## EXTRACT PROVIDED
# # # #
Thursday, August 1, 2013

Ladies and gentlemen, rock and roll.

What the hell happened?

I try to make a little blog about everyday bullshit in January and here it is, August.  I think it was John Lennon that said "Life is what happens to you while you're busy making other plans."  But fuck that hippie.  Any one that goes from her:
 

to this:

on purpose is out of his god damned mind.  I don't care how many hits he wrote.

There were a lot of things I could have written about over the past few months.  Trayvon Martin, Obamacare, piles of poop on the decks of the Carnival Triumph and the new prince of Wales/Sheffield/Suffolk/England all seemed to beg for attention.  But Jesus, haven't we all heard enough.  Plus, I didn't want my first real post to be all that inflammatory.  I'll save that for post number two.

I was buzzing around Youtube  at work listening to music the other day and I came across this little gem.
 

I'll say it.  I like Limp Bizkit.  I'm pretty sure it's uncool to admit that.  But I know I'm not the only one that's plunked down hard earned (and not so hard earned) cash for one or more of their cd's.  You don't sell 40,000,000 albums all over the world without being a little good at what you do.  Now I know what you're going to say.  "Jesus Sean, miss 1998 much?"  "These guys have always sucked."  "Misogynist bastards!"  and so on.   Guess what, it's really not that bad.  It's pretty fucking good actually.  It also has what's been missing from music for the past three or four years.  Anger.

Rewind to the late 1970's and early 1980's.  The punk revolution was in full swing due to the disco era and every time you changed the radio station, the friggin' Bee Gees were on.  Some of those shitty garage bands broke into the mainstream.  The reason, anger.  I'm not talking 1960's sitting in the mud, smoking a bong, staring at a lava lamp, trying to interpret Bob Dylan's incoherent mumbling, peace and love anger.  I'm talking power chord driven, bar room brawl, slam dancing, heavy distortion, smash you in the face with my Fender Precision bass guitar anger.

This then led to the Golden Age of heavy metal.  Bruce Dickinson screaming his face off, lead guitarists on Gibson Flying V's in leather pants and elaborate stage shows that used to cost you $20.00 plus the Ticket Master service charge to head down to the old Cap Center's Liberty Bell parking lot.  Such good music.  Songs that told a story.  Kind of like the ballads of the early to mid 70's, but with balls.  Album artwork with pictures of zombies, war machines, demonic overtones and over the top sexual imagery.  Remember this stuff?
# # # #
## GIVEN INFORMATION
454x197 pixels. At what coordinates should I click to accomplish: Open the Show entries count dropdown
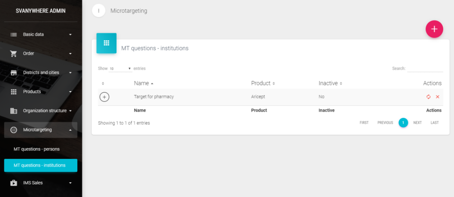tap(120, 69)
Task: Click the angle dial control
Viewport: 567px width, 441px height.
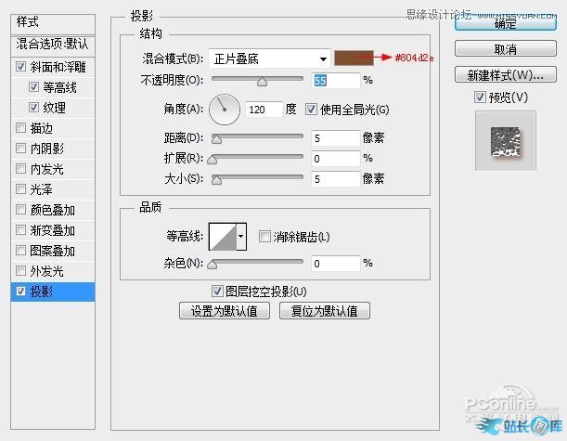Action: (x=224, y=110)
# # # #
## EXERCISE DESCRIPTION
Resume the blog post on anger in rock music, carrying it forward from its final sentence.

## TASK ANSWER
And to show I'm being fair, this is for the women in the audience.
Keep it together ladies...

But like a package of Oreos, all good things must come to an end.  Bands like Poison, Cinderella and Warrant dilute the metal gene pool.  All five pairs of Def Leppard's testicles are ripped off in Rick Allen's car wreck along with his arm and we get Hysteria.  The power chord is replaced by the power ballad on every single friggin' album and we all knew that the end was near.  There was no anger, no rage.  There was a lot of lipstick and spandex, but what gave rock and metal its edge was gone.  It was as sharp as a bag of wet hair.

But out of the ashes of mascara bottles and microphone stand bandanas, a bunch of asshole kids form the Pacific northwest got out of their garages and started playing in coffee houses and dive bars around town.  They were raised on good old fashioned rock and roll and they saw what had become of it.  And they were pissed.  Bands like Tool, Alice in Chains, Soundgarden and Pearl Jam were now leading a new rock revolution and I was all in.  (I was going to put Nirvana, but I was never a fan and the only good thing to come out of that band fronts a much better band in the Foo Fighters)  Grinding guitar riffs, bombastic vocals, something to say besides where the party is spoke to a whole generation.  My generation.  It was the decade of festival concerts and flannel shirts.  Spending all day at a venue getting dirty and sunburned while listening to bands that looked like us.  They were our age.  They weren't exceptionally pretty or polished.  Exept for maybe Nicole Fiorentino from Veruca Salt.
Very pretty, very polished.
 
Then, one of  the darkest times of rock started to evolve.  The Grateful Dead resurgence.  Let me preface this paragraph by saying I hate the Grateful Dead.  I hate the sound, the fans, the lyrics, the fans, the look, the fans, the frisbees, and the fans.  I'm only slightly happier that Hitler and Bin Laden are dead than Garcia is.  But like a dirty, smelly dreadlocked phoenix, rose the Deadhead sound-a-likes.  Bands like the The Spin Doctors, Phish, Blind Melon and Dave Matthews came along in their giant microbus of soft pleasant sounds and neutered rock.  The only thing they were angry at was anyone harshing their mellow.  Pussies.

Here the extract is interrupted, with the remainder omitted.